◆ Aim of the task
Answer these questions from the text on swollen neck lymph nodes below:
1. Where are the submental lymph nodes located?
2. What is the most common cause of swollen lymph nodes in the neck?
3. After age 40, what percentage of lymph nodes are cancer?

◆ Text provided
* * * * * * *

Lymph nodes in your neck are located in front of your ear (preauricular), under your chin (submental), under your jaw (sub mandibular), down the side of your neck (anterior cervical), down the back of your neck (posterior cervical), and just above your collar bone (supraclavicular). There are many possible causes of the swollen nodes. Doctors do a history and physical, exam to determine the cause. They may also order lab tests, imaging studies, and in some cases a biopsy to determine the cause and best treatment.
What causes swollen lymph nodes in the neck?
The most common cause is an infection, usually from a virus or bacteria. White blood cell cancers and cancers of the head and neck, or cancers from other parts of the body are uncommon causes. Overall, less than one percent of lymph nodes are cancer, but after age 40 the number goes up to four percent.
The location of the node or nodes is a good clue to the cause. Preauricular lymph nodes are usually due to a scalp or ear infection. Submental and submandibular nodes may be caused by an oral infection, tonsillitis, infected tooth, mononucleosis, and rarely head and neck cancers. Supraclavicular nodes may be caused by lung or stomach cancer.
After infections, other causes can include autoimmune disorders like rheumatoid arthritis or systemic lupus erythematosus. Several medications can cause lymphadenitis including some antibiotics, seizure medications, blood pressure, and gout medications. Cancers that cause neck nodes include head and neck cancers, white blood cell cancers, and cancers that spread to lymph nodes from other parts of the body.

* * * * * * *

◆ Provided data

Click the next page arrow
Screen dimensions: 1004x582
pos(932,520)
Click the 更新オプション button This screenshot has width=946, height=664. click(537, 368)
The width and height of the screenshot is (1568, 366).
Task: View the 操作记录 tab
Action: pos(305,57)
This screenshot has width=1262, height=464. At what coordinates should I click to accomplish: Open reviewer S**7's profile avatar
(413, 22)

* * * * * * *

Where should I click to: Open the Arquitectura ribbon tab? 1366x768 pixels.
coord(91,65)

* * * * * * *

◆ Response
1. Under the chin.
2. An infection, usually from a virus or bacteria.
3. Four percent.